An attacker does not need to exploit a parsing or injection flaw to compromise data; the absence of authentication is sufficient. In DynamoDB, this can mean reading or writing items across partitions and indexes when authorization checks are missing at the application layer. Because DynamoDB does not understand application-level sessions or identity, it relies on the caller to enforce access controls—here, ASP.NET must provide that enforcement.
Additionally, missing authentication in combination with DynamoDB’s low-latency responses can amplify risks: an attacker can enumerate valid user IDs through timing differences or error messages, especially if the endpoint reveals existence or absence of items. The interaction between ASP.NET routing and DynamoDB key construction is critical: if the route or query parameters directly map to DynamoDB keys without authorization checks, the unauthenticated attack surface expands to the full table scope permitted by the credentials attached to the application.
Dynamodb-Specific Remediation in Aspnet — concrete code fixes
To remediate missing authentication when using DynamoDB in ASP.NET, enforce authentication before any data access and scope requests to the authenticated user’s identity. Use ASP.NET Core’s policy-based authorization and bind the user identity to DynamoDB keys to ensure users can only access their own items.

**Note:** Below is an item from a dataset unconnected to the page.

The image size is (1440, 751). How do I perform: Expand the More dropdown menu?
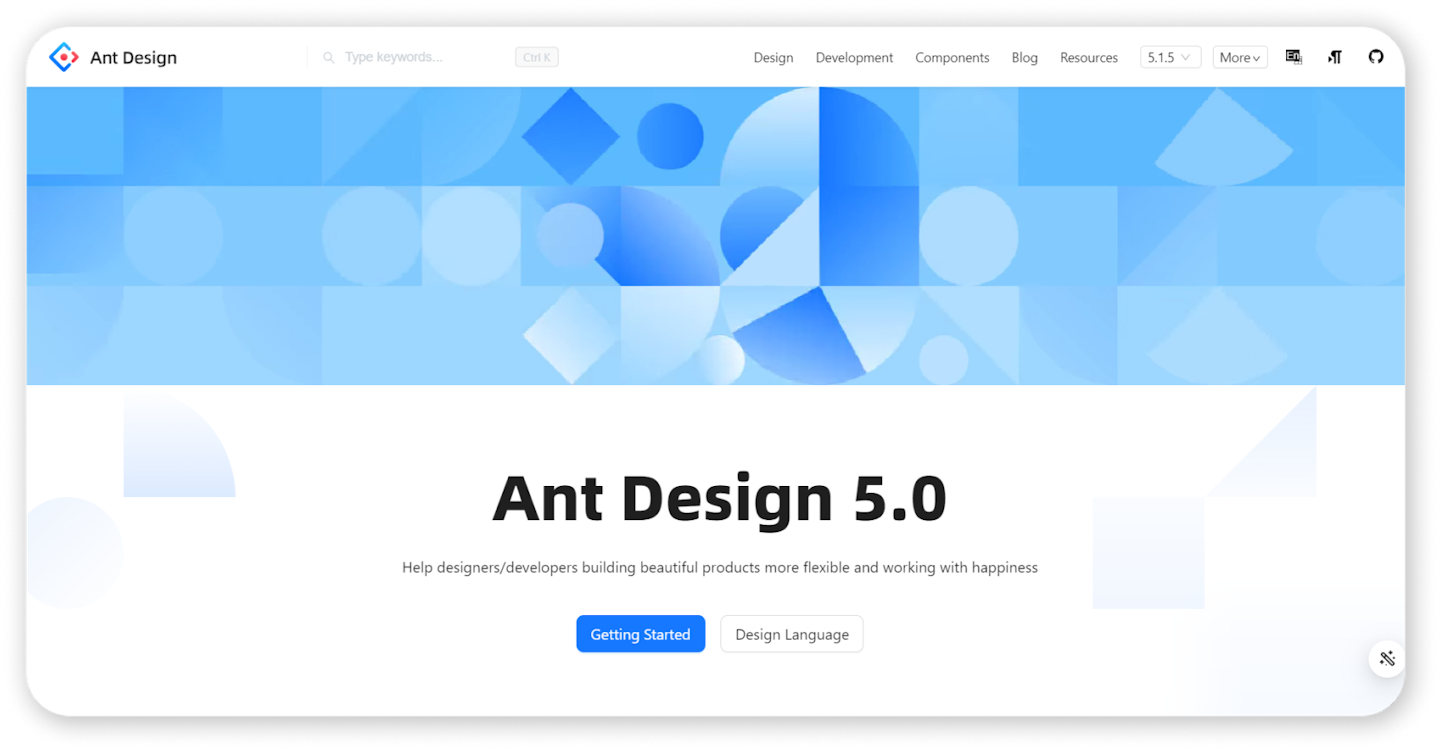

First, require authentication on endpoints and resolve the user identity from the claims principal. Then construct DynamoDB keys using the authenticated identity rather than trusting client input:
// Secure endpoint: enforce authentication and scope to the caller
app.MapGet("/profiles/current", (ClaimsPrincipal user, IAmazonDynamoDB client) =>
{
var userId = user.FindFirst(ClaimTypes.NameIdentifier)?.Value;
if (string.IsNullOrEmpty(userId))
{
return Results.Unauthorized();
}
var request = new GetItemRequest
{
TableName = "Profiles",
Key = new Dictionary
{
{ "user_id", new AttributeValue { S = userId } }
}
};
var response = client.GetItemAsync(request).GetAwaiter().GetResult();
return response.Item != null ? Results.Ok(response.Item) : Results.NotFound();
}).RequireAuthorization();
For more complex scenarios, use a service that encapsulates DynamoDB access and enforces scoping. This keeps authorization logic centralized and prevents accidental exposure via ad-hoc routes:
// Profile service that scopes all operations to the caller
public class ProfileService
{
private readonly IAmazonDynamoDB _client;
private readonly string _tableName;
public ProfileService(IOptions<AppSettings> settings, IAmazonDynamoDB client)
{
_client = client;
_tableName = settings.Value.ProfilesTable;
}
public async Task<Dictionary?> GetForUserAsync(string userId, CancellationToken ct)
{
var request = new GetItemRequest
{
TableName = _tableName,
Key = new Dictionary
{
{ "user_id", new AttributeValue { S = userId } }
}
};
var response = await _client.GetItemAsync(request, ct);
return response.Item;
}
}
// Usage in endpoint with user-bound identifier
app.MapGet("/profiles/me", async (ClaimsPrincipal user, ProfileService service, CancellationToken ct) =>
{
var userId = user.FindFirst(ClaimTypes.NameIdentifier)?.Value ??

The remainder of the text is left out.